In the meantime, sensor technology in the Qylatron device captures x-ray information and other details about the bag’s contents (Dolev declines to indicate the types of environmental or other material sensors being used). The device’s software uses the sensor data to determine whether anything suspicious is in the bag. At the same time, personnel can view the screening results on their own video monitors, enabling them to make their own interpretations. The x-ray images and environmental sensor data can be viewed by workers at the site, or at a central command area remotely.
The collective information from the sensors in all of the pods, Dolev says, is what can drive “an ongoing learning cycle” for the system’s software. Because the technology is still new, Levi’s Stadium is the only stadium using the system to date in the United States, though it is also being used at a stadium in Europe. However, Dolev says, as more stadiums adopt the technology, the IOT functionality of capturing and sharing data between machines, using clusters of servers where information is collected and interpreted, will begin to provide further value. Each image and the screening results can be stored, and that data can be analyzed collectively, and algorithms updated to improve the screening process for future scans. QyFuse venue-specific software provides updates to the system based on intelligent machine learning, in order to ensure that every machine is adjusted to meet changing trends in guest bag content and security threats.

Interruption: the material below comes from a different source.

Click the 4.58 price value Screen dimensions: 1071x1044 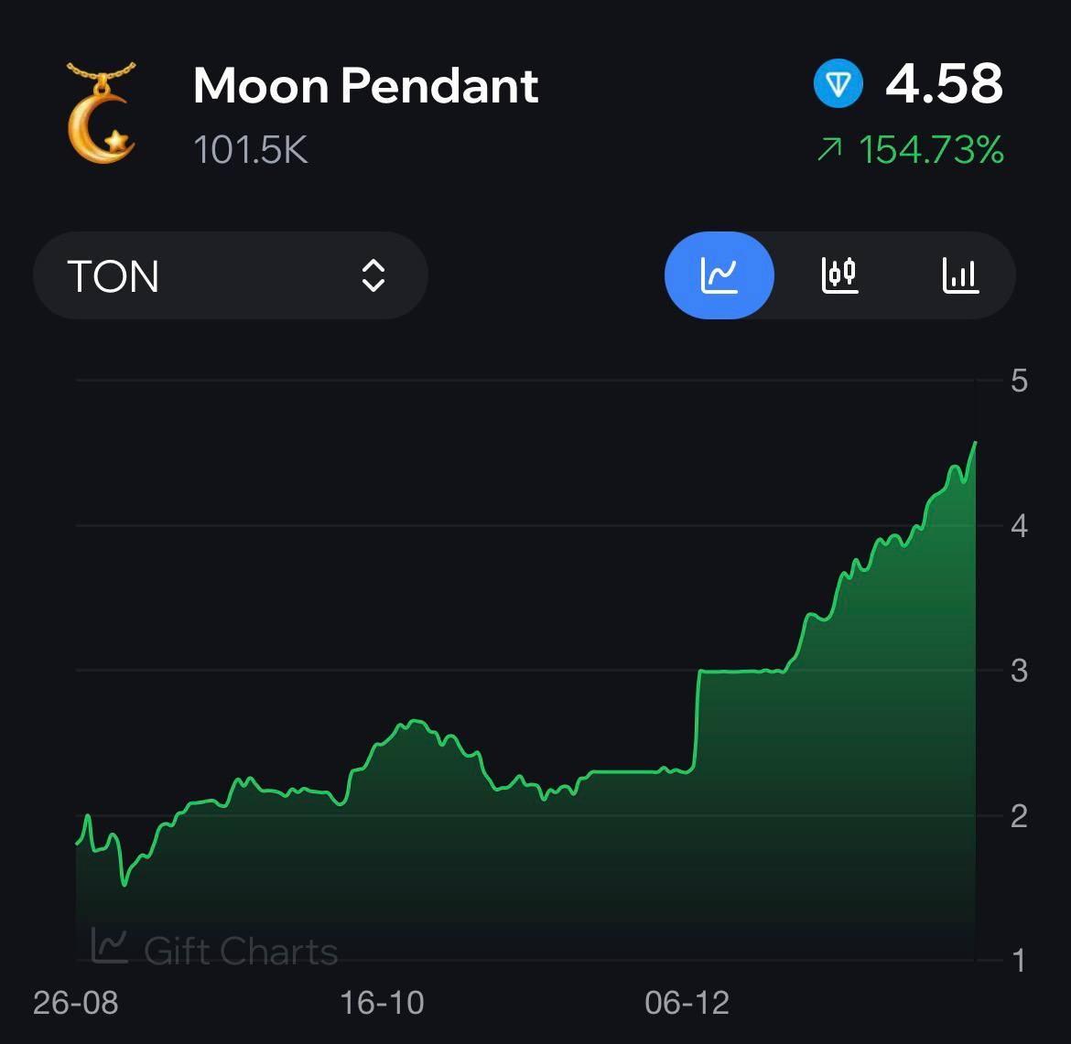tap(944, 83)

For instance, if a new cosmetic becomes popular and is carried by multiple stadium visitors, the system will become familiar with that new product. Thus, it will know not to confuse that item with a weapon that might be of a similar shape or size.
“It’s important to identify [screenings] that are similar,” Dolev says “and create a large network of machines” that recognize those similar screening patterns. The Qylur system, he adds, will create subcategories within the screening data, such as Qylatrons at stadiums as opposed to those in airports or other locations where the items users carry might differ.
The solution can also be designed to recognize forbidden items specific to a location or subcategory. For instance, bottles of liquid are not accepted in airports, but may be approved at other locations.
The system at Levi’s Stadium has worked well so far, Mercurio reports. “We have people going through it all day, every day,” he says, adding that testing will nonetheless continue into 2016. “This isn’t something we want to rush through. We’re looking to see if this could be scalable.” The technology will not be used for a football game or a concert for some time yet, he notes, and only after the Super Bowl will the company begin looking into how the system might be scaled up. It would also require approval from the NFL to be used for football games.
Qylur was founded in Silicon Valley in 2005 to develop software and technology solutions for security screening and other applications. The Qylatron is the firm’s first product. The deployment in Santa Clara is the first long-term use of the technology in a U.S. stadium; however, it has also been installed in other countries, such as at the Curitiba stadium for last year’s World Cup.
Mercurio says he hopes the technology proves to be effective, efficient and scalable, and that it works as expected. “I’m not a fan of using technology for technology’s sake. It has to make sense,” he states. He offers high praise for Qylur: “It’s a pleasure to work with some of the brightest in the [technology] business.”